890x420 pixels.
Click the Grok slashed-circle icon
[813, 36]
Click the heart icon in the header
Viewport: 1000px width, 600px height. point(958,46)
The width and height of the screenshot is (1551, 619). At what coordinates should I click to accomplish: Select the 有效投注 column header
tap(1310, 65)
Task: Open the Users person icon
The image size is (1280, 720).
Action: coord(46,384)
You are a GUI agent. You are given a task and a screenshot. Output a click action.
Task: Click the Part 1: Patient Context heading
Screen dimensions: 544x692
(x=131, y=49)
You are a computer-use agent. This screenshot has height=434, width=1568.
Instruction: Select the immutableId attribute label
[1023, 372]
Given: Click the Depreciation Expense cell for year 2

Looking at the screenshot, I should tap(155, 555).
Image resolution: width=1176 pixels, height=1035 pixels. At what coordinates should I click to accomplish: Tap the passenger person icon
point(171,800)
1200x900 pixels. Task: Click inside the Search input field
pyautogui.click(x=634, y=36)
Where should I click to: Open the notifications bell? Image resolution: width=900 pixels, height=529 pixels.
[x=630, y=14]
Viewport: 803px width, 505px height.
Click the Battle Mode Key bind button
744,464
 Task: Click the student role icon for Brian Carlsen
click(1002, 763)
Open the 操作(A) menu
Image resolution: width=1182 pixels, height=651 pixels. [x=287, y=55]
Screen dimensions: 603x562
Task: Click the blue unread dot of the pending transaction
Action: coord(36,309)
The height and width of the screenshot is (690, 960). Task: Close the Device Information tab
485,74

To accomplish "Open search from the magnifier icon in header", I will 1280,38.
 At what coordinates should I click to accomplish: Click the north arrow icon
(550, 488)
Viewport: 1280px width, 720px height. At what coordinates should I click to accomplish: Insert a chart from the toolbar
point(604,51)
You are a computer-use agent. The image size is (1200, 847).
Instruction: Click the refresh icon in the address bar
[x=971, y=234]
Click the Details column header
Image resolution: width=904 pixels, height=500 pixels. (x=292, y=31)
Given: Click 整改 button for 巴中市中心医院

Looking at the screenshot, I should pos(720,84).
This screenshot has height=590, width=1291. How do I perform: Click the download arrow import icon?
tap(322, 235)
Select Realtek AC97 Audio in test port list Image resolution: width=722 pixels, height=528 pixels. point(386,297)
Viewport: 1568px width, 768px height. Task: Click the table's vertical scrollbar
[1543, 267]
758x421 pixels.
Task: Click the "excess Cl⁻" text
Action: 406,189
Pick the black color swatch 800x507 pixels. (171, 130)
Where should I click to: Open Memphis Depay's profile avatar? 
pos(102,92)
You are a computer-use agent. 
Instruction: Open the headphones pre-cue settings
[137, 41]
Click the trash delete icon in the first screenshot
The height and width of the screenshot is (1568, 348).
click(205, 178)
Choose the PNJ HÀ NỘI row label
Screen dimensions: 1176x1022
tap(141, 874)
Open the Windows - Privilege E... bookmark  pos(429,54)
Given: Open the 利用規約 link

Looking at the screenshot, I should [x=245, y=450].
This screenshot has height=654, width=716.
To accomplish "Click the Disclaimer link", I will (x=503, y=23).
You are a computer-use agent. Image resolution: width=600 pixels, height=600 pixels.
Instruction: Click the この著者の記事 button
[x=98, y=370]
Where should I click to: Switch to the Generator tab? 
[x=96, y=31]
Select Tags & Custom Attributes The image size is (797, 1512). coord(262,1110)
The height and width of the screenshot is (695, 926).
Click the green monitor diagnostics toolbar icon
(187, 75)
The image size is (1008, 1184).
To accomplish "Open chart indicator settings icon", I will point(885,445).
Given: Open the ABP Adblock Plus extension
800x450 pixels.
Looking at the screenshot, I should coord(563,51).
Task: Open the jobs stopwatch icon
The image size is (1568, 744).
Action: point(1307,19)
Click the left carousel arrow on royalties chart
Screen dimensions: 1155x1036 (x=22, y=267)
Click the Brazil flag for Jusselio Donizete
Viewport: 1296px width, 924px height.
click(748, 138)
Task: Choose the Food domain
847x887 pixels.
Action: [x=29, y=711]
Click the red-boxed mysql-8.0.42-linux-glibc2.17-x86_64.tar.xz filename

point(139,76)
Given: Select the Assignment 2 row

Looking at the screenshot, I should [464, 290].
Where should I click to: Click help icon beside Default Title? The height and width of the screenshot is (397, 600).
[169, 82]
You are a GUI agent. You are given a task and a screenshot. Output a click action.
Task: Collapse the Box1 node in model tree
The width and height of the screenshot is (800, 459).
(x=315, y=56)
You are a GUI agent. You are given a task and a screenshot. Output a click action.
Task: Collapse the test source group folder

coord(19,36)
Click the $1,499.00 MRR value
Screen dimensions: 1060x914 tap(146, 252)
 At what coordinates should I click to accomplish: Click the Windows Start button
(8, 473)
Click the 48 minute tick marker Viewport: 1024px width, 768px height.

━━━━━━━━━━━━━━━━━━━━━━━━━━━━━━

WHAT THE TASK REQUIRES:
Each line of the listing that contains the word "computer" must be copied.

TASK OUTPUT:
You are a computer-use agent. This screenshot has height=434, width=1568.
You are a computer-use agent. The image size is (1200, 847).
You are a computer-use agent. 
You are a computer-use agent. Image resolution: width=600 pixels, height=600 pixels.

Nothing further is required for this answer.